What to do
1. In the artist interview, who advised Ellis to reproduce original art as prints?
2. Continue the artist interview from its final question.
BEGIN Document section
HOLLIS:  How did you get the idea to offer reproductions of your paintings?  And where does this fit into your career as an artist?

ELLIS: I printed my first black and white prints when I was living in San Jose, CA. I sold the prints at an outdoor festival in Oakland, CA. When I moved to Grand Prairie, Texas, I met Arthello Beck Jr., a great artist and mentor. He advised me to reproduce my original art as prints. I learned so much from my friend and mentor. I miss him to this day. He was a phenomenal artist and person, and he always encouraged all the young artists to reproduce their art and sell prints. He knew that affordable art prints made it easier to have people purchase your art and build your reputation as an artist. I have built an extraordinarily successful art business 30 years later from his advice. It has helped me procure contracts with Avon Products, Inc, ExxonMobil, Walt Disney, Merck, Coca Cola, Pepsi Cola, State Farm and many others.

HOLLIS: Your art has a primary focus on African American history. Why?

ELLIS: My history is critically important, particularly, being from descendants of enslaved Africans—my sense of being and identity, knowing that my ancestors were forcibly taken away. I want to provide a visual narrative of my history. I want to show in the art that I create, the struggle, resiliency, perseverance, and triumphant spirit that resides in me through my artistic expression.

HOLLIS: When people study your paintings, what do you want them to feel and take away from the experience?

ELLIS: I want them to sense my passion, love, and purpose of my painting. I want them to see the beauty, but the message is equally important. If the viewer learns something from my art, if they are enlightened, I have accomplished my goal.

HOLLIS: Who are the artists who have influenced and inspired you over your artistic career and why?
END Document section
BEGIN Collected data
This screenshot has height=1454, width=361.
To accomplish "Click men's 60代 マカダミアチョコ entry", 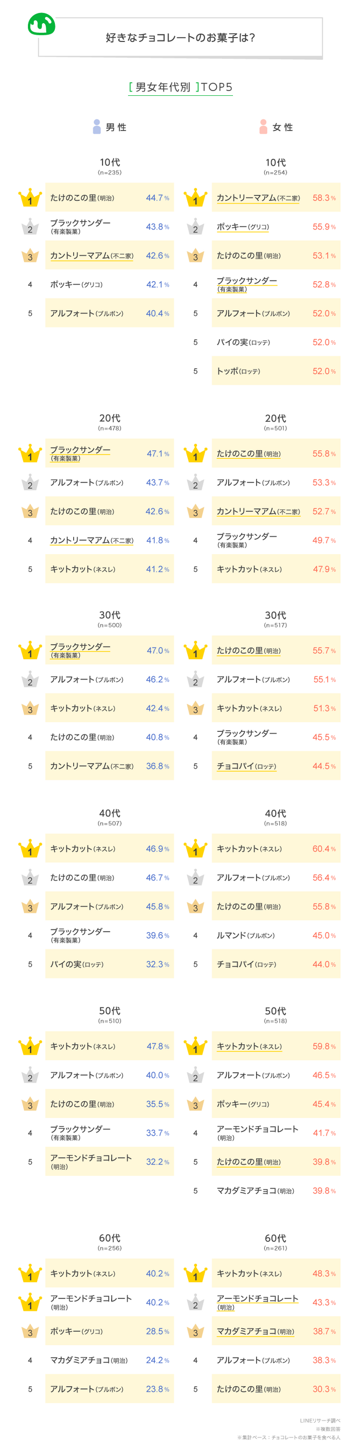I will [89, 1360].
END Collected data
Outputs by task
1. Arthello Beck Jr.

2.
ELLIS: There are many. I will mention a few who have made a strong impact on my growth and direction. Mrs. Anna Torregano, was my teacher at Alfred Lawless Junior High School. Richard Thomas, a great artist, mentored other young artists in New Orleans. Dr. Margaret Burroughs and Dr. Samella Lewis, both established cultural centers and African American museums. Arthello Beck Jr., a dedicated painter that captured the history and lifestyle of African Americans, particularly in the South. I was awfully close to Mrs. Anna Torregano and Arthello Beck Jr.  I met Richard Thomas and Samella Lewis and I personally exhibited with Dr. Burroughs at Gallery Guichard in Chicago, IL. The remaining three artists are Dr. John Biggers, Jacob Lawrence, and Henry O. Tanner, each was extremely committed to the preservation of history and artistic expression, activism, and excellence.

HOLLIS: How did Covid-19 affect your creative process and art?

ELLIS: I was impacted with a feeling of isolation and confinement. As an artist, I’m familiar with working in a closed environment. My home has always been my trusted space, and now I just spend more meaningful time with my family. We talk more, conversations about the multiple pandemics of health, race, and economics.  I then begin to start painting, speaking through my art.

HOLLIS: With all the civil and social unrest, how do you see the future of society in America? 

ELLIS: Yes, change comes with action. People of all colors and ethnicities are uniting with one voice for a common purpose and action and that is to end police brutality, police murdering of African Americans, mass incarceration, racial policies and laws that have continually discriminated and disadvantaged African Americans and people of color from having a quality of life that others in a country that is supposed to be offered in the land of opportunity. Americans must stand up together and demand justice for all, and put an end to racism. So that dreams of equality are fulfilled and that there is no threat of law enforcement choking the life out of people of color in broad daylight on the streets and avenues of America. When that change happens, it will be better for all.

HOLLIS: What kind of advice would you give to young aspiring artists?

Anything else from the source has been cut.